Maricopa Chairman Bill Gates, a Republican, said in a video that “about 20% of places have trouble counting.” Post onlineExplaining the problem, he said that after some voters had filled out their ballots, the machine would not accept them.
In the meantime, voters can insert their ballots into a “secure box” just below the tally, Gates said. These ballots will be collected and sent to Maricopa’s “central tallyers,” said county recorder Stephen Richer.
“This is actually what the majority of Arizona counties do on Election Day,” Richer added.
Around mid-afternoon local time, the county “identified a solution to the tallying problem at approximately 60 vote centers. It appears that the issue has been resolved as county technicians changed printer settings. Some printers. does not create sufficiently dark timing marks on the ballot.”
Fuel for baseless right-wing claims
According to the Election Integrity Partnership, a research coalition focused on election misinformation, problems with tallying tools have been criticized by right-leaning influencers as fuel for their claims that the 2022 midterm elections are vulnerable to election fraud. was immediately used.
“After Charlie Kirk’s tweet, attention spiked, fueling others who claimed these mechanical failures were intentional.” the research group said.

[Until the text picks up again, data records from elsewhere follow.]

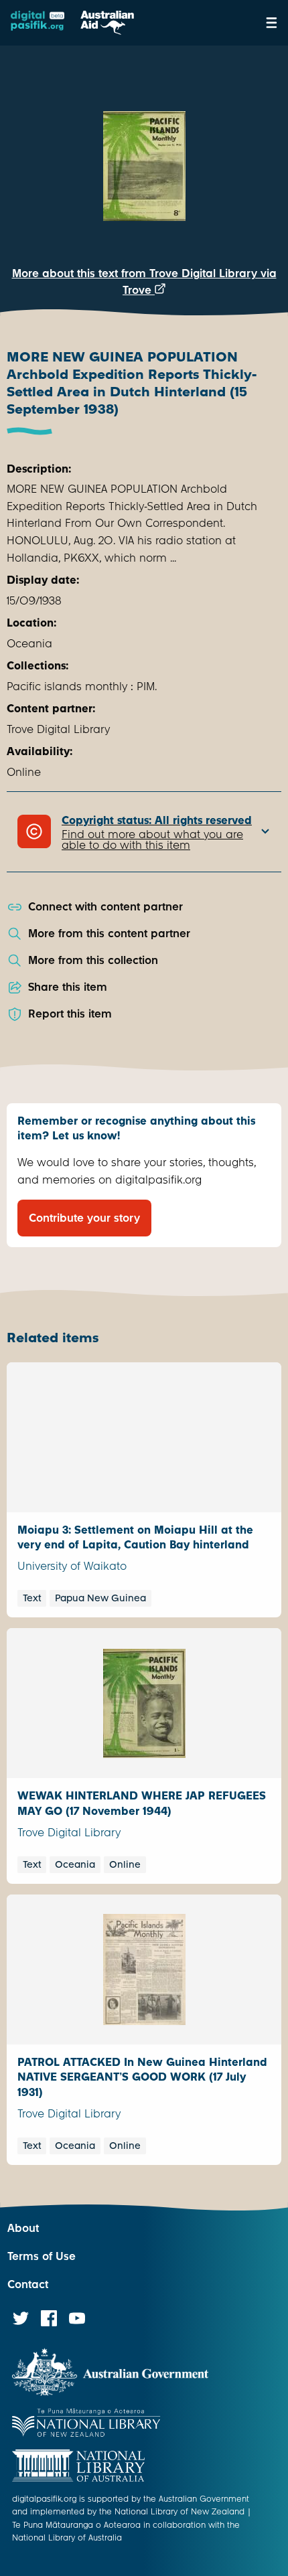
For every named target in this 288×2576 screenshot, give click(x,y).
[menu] (272, 22)
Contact (27, 2284)
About (23, 2228)
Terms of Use (41, 2256)
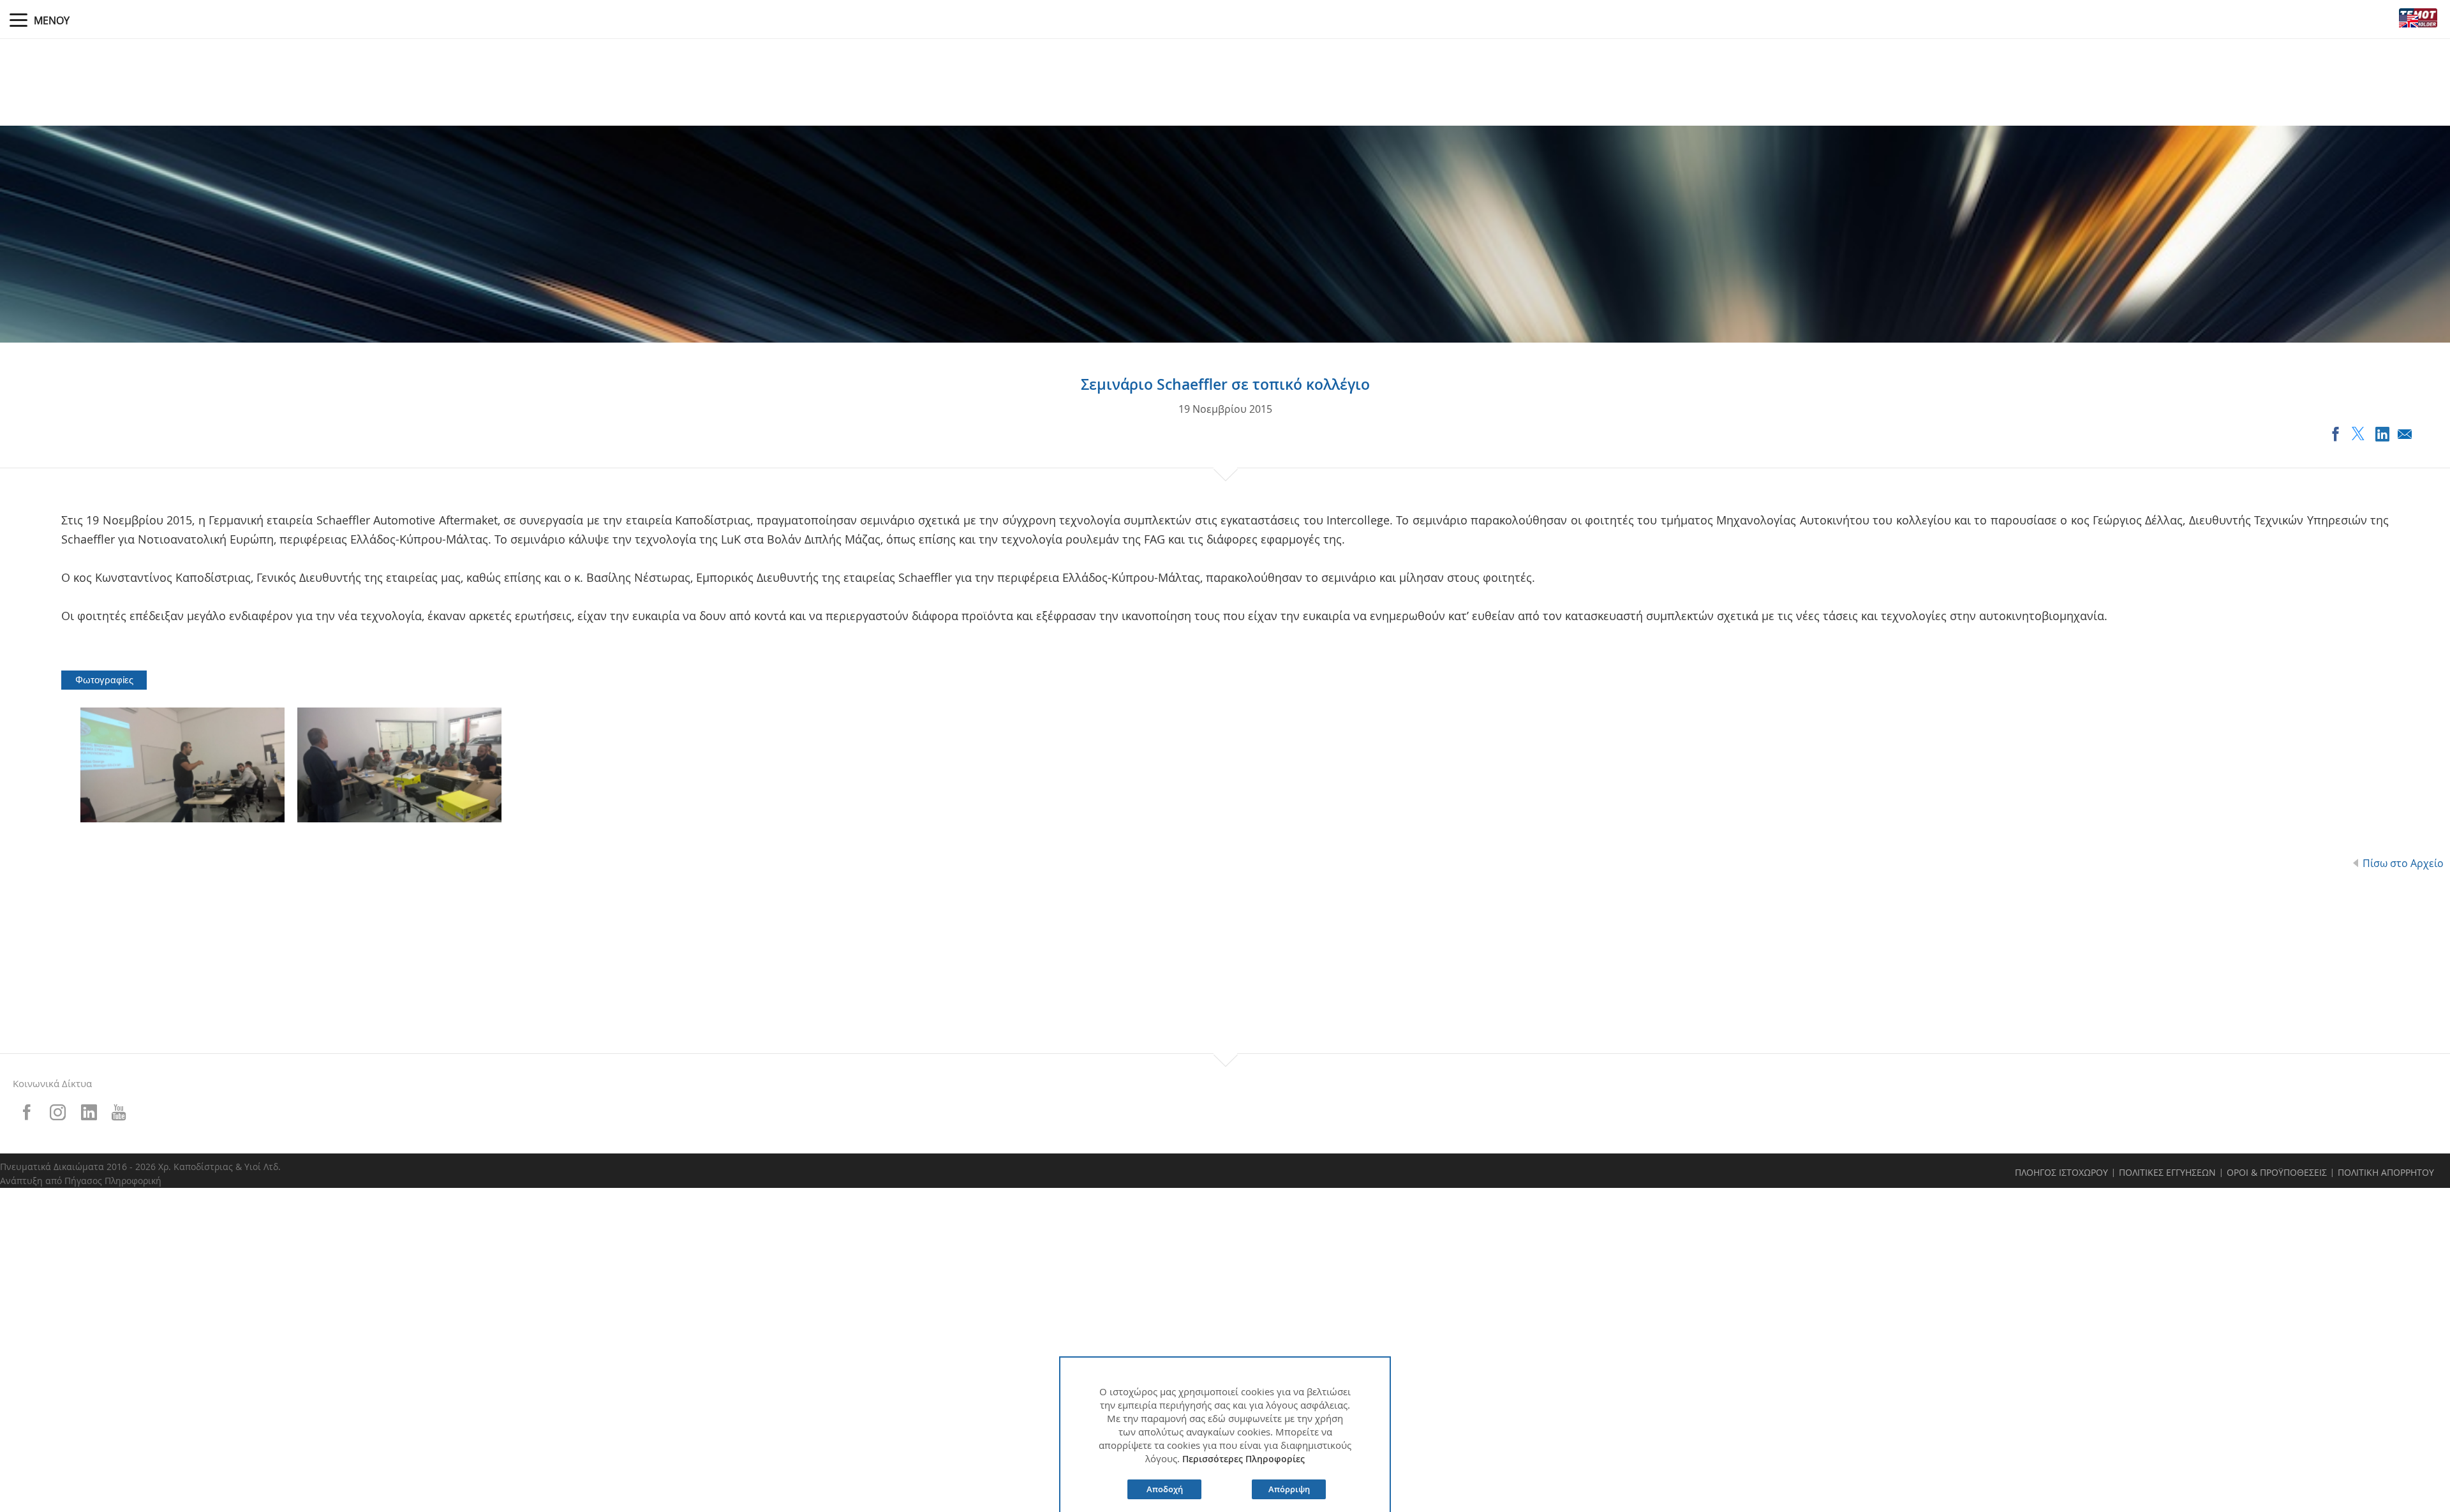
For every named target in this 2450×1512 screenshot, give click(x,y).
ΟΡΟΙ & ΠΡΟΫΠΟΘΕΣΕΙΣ (2277, 1172)
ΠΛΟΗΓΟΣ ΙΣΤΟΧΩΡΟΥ (2061, 1172)
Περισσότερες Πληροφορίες (1243, 1458)
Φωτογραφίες (104, 679)
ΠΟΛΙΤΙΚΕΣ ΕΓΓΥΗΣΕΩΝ (2167, 1172)
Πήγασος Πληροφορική (112, 1181)
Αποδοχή (1165, 1489)
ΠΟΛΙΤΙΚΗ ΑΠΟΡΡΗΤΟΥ (2386, 1172)
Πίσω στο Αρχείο (2403, 863)
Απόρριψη (1289, 1489)
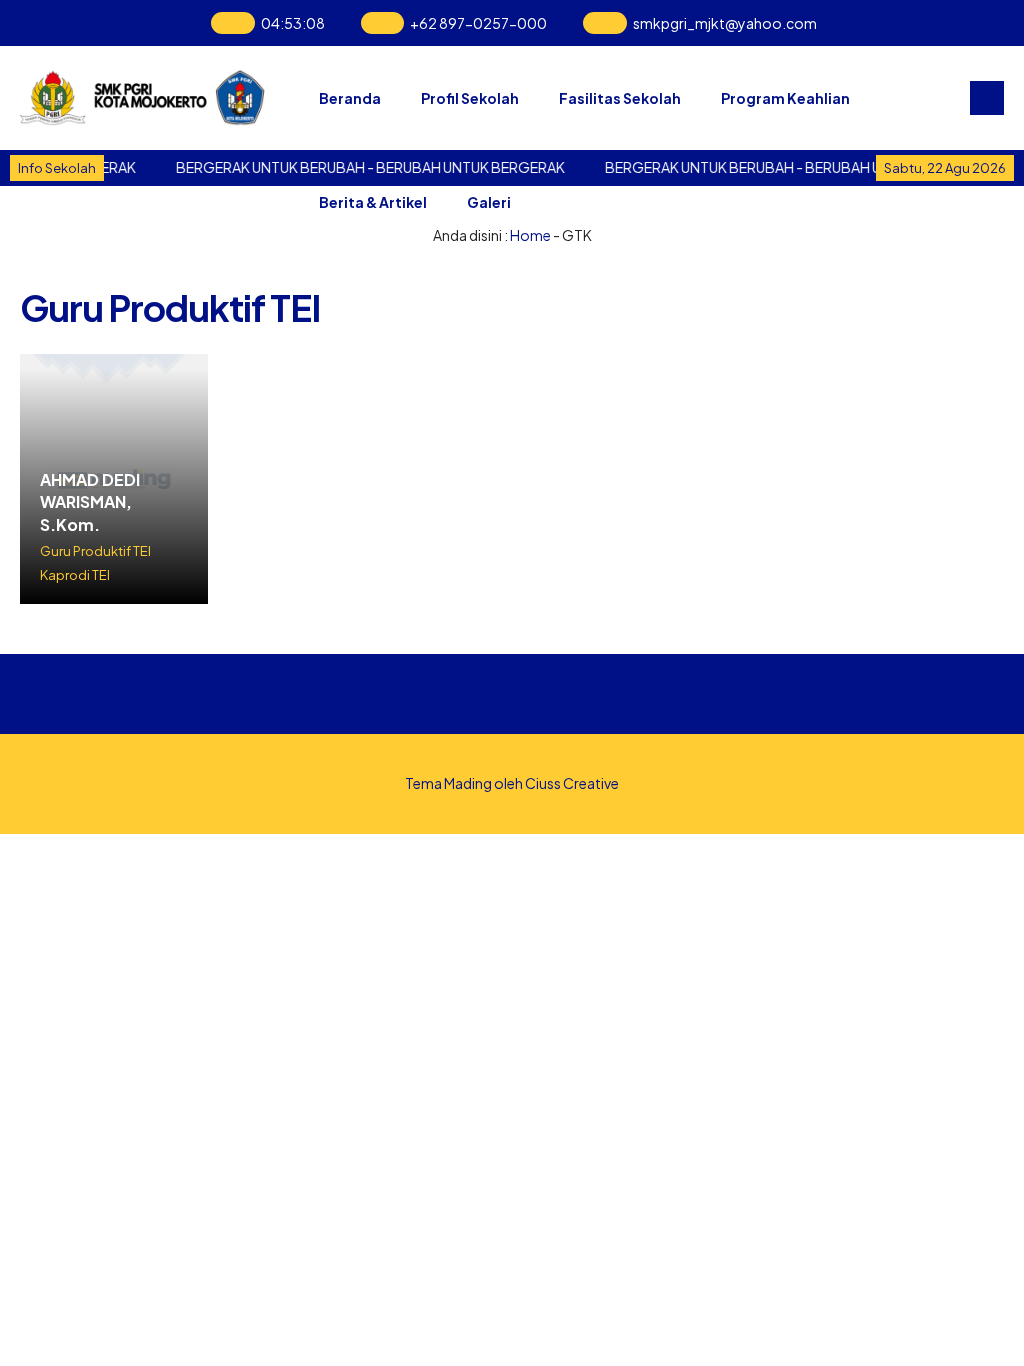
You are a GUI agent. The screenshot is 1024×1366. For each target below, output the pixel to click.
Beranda (350, 98)
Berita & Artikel (373, 202)
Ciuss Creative (572, 783)
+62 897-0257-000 (478, 23)
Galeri (489, 202)
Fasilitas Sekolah (620, 98)
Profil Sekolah (470, 98)
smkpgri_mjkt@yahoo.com (725, 23)
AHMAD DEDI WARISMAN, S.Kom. (90, 502)
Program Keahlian (785, 98)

The Election Integrity Partnership said, “These stories about malfunctioning machinery are likely to get attention in other states,” adding that influencers and their audiences are looking to amplify such stories.
Machine malfunctions and other voting problems are not uncommon during elections when millions of people vote in a hurry.
Such roadblocks can provoke a range of reactions from politicians and pundits, from urging voters to endure delays to suggesting that the issue is a symptom of an organized conspiracy.
Far-right figures, from Arizona Senate candidate Blake Masters to Republican National Committee member Tyler Bowyer, tweeted about the issue on Tuesday. Former President Donald Trump, who has spent the past two years sowing seeds of doubt and misunderstanding about the U.S. electoral system, has also spoken out, saying problems have been reported in Republican-leaning neighborhoods in Maricopa.
“Oh, again?” Trump said on the Truth Social platform. “People don’t stand for it!!!”
“It’s hard to know if we’re incompetent or if we’re looking at something worse.” written by the master“All we know now is that Democrats want you to go home in despair.”
The issue was also at the forefront of the gubernatorial race. Republican Kari Lake is an election naysayer competing with Democrat Katie Hobbs (now Secretary of State).